» **Aim of the task**
Lift out, unaltered, the lines of the material below between the line holding "Given: Select Show" and the line holding "Screen dimensions: 494x629", counting both.

» **Information given**
• • • • •
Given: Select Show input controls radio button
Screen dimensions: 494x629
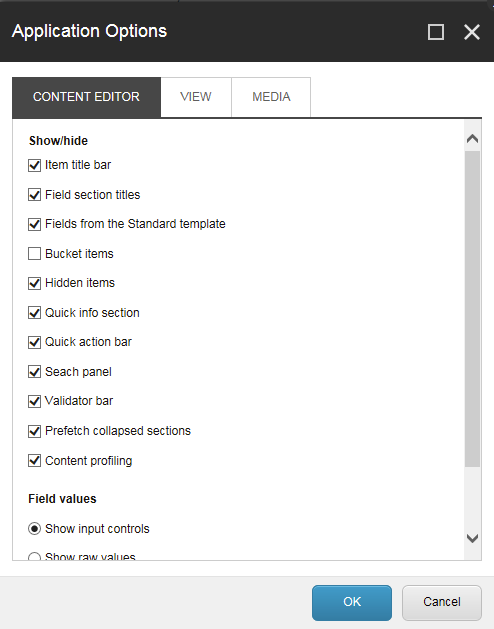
• • • • •
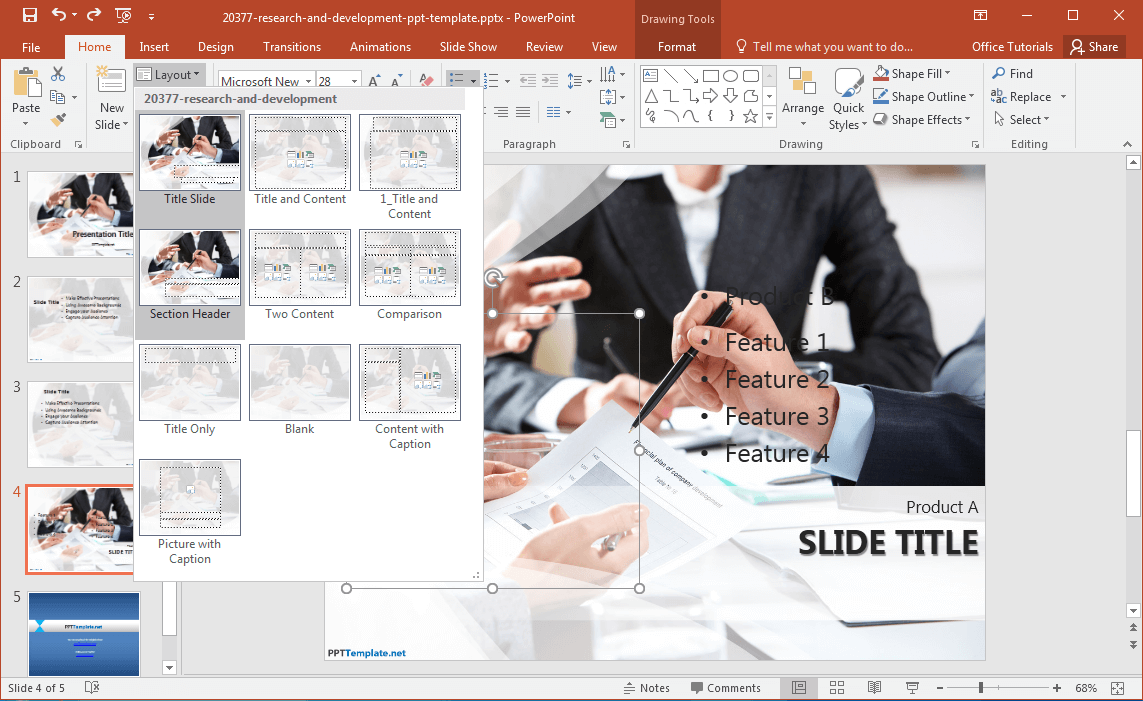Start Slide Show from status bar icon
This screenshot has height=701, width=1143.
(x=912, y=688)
• • • • •
» **Exercise response**
Given: Select Show input controls radio button
Screen dimensions: 494x629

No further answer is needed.